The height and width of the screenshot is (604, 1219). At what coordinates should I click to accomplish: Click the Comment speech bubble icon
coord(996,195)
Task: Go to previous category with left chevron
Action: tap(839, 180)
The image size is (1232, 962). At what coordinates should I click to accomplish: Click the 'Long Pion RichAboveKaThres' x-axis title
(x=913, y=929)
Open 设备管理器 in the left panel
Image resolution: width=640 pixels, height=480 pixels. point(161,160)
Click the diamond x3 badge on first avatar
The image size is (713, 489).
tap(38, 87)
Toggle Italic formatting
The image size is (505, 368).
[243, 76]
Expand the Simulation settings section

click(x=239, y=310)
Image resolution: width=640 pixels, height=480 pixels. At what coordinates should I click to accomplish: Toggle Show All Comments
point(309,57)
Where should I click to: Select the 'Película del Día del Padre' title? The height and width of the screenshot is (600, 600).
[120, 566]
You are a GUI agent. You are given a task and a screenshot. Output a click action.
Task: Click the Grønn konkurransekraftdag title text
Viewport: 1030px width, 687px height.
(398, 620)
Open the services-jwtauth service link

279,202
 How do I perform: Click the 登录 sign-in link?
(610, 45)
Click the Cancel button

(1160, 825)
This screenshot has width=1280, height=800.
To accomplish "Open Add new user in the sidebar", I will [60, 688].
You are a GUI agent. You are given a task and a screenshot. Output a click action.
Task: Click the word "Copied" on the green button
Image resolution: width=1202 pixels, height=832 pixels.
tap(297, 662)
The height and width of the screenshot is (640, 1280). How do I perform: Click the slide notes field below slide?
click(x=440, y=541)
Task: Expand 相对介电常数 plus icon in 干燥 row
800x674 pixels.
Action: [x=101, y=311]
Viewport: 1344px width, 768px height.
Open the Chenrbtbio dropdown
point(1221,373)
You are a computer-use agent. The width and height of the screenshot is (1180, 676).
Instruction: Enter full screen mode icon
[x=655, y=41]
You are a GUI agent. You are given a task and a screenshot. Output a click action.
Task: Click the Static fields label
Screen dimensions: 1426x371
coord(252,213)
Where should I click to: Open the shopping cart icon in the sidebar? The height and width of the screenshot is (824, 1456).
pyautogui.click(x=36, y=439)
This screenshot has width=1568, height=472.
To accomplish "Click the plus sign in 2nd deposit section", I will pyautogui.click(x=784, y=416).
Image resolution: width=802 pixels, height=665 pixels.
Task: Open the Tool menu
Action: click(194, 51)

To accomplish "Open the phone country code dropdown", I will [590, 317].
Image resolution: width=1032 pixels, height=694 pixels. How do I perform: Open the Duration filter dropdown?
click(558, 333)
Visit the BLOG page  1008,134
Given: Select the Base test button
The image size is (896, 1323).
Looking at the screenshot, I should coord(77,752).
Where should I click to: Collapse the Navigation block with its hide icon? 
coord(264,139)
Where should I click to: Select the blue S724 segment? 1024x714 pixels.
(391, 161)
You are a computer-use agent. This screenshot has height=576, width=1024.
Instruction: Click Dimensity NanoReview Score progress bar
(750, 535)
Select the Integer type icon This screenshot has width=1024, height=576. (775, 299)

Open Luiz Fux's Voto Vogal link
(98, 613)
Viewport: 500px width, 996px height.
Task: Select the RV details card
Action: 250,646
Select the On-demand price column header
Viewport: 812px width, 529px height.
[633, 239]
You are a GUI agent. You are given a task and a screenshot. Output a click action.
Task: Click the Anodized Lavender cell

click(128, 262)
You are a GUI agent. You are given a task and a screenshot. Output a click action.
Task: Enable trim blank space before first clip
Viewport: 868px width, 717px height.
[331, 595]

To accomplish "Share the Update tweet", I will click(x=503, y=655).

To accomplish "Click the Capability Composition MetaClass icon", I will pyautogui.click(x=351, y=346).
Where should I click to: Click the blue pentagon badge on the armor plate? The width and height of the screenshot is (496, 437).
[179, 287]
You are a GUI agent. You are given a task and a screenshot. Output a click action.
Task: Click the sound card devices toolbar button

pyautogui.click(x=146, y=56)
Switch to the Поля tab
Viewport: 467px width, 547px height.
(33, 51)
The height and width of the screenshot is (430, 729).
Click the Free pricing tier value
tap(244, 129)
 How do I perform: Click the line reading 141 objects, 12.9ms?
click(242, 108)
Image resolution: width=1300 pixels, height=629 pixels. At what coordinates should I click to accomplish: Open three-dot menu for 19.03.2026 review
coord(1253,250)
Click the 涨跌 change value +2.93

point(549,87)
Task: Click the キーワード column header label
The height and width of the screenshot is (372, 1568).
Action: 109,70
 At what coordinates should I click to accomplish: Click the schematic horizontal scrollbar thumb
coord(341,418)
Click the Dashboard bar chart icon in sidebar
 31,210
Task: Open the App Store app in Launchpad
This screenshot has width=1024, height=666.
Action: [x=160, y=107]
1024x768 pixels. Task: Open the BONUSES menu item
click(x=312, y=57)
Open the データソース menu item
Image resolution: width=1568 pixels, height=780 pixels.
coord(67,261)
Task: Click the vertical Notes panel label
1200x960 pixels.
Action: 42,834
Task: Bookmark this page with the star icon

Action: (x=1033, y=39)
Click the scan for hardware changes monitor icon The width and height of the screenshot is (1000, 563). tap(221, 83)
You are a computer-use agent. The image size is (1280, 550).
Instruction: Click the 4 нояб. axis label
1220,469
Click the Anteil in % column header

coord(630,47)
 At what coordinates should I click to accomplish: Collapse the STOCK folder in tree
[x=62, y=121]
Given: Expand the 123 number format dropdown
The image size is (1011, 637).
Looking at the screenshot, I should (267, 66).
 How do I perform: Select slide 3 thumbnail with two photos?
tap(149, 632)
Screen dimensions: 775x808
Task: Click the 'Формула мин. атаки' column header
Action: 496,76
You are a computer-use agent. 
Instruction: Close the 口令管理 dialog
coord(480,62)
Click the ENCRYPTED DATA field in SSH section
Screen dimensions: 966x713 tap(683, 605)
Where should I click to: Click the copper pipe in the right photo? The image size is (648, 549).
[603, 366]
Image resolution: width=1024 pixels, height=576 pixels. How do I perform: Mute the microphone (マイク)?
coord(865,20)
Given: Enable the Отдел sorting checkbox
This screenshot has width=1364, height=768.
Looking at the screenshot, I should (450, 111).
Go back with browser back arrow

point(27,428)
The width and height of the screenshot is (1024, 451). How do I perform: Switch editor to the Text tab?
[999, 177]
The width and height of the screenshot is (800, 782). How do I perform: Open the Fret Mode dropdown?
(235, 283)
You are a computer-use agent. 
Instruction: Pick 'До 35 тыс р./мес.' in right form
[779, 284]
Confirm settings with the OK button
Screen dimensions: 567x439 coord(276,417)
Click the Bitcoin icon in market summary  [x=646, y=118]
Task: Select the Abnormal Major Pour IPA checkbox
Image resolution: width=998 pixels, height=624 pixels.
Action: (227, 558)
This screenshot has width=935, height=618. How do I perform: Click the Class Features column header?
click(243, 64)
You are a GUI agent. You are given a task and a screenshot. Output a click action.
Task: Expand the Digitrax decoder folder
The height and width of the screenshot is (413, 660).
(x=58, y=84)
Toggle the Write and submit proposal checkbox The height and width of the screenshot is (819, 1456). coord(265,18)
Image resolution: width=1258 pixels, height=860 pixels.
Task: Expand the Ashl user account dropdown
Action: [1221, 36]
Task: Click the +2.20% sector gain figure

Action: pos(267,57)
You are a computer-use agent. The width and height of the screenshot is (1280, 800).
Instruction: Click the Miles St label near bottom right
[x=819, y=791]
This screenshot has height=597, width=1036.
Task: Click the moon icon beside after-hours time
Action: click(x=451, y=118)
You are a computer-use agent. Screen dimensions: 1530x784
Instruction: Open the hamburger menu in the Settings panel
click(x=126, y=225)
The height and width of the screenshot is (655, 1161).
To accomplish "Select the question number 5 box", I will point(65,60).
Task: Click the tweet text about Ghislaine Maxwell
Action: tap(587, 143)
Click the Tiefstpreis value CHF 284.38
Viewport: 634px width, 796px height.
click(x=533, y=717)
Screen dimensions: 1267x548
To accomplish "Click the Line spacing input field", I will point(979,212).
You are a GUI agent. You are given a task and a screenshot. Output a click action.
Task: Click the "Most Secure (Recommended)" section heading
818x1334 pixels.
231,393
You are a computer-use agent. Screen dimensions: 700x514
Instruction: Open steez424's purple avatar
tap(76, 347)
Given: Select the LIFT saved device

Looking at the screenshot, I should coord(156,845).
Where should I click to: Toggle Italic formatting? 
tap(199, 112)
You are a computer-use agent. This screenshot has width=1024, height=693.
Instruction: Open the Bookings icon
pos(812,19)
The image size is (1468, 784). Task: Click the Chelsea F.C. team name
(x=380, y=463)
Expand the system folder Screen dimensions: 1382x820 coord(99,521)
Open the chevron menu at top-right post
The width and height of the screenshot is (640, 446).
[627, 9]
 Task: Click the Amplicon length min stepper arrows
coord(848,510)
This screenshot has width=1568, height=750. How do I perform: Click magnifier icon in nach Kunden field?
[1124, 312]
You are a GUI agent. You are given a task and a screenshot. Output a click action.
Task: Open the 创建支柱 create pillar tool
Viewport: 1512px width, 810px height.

* * *

== Exercise requirements ==
Say how many lines of the data above have the string "first" in them, and write nothing besides that number.

== Task result ==
2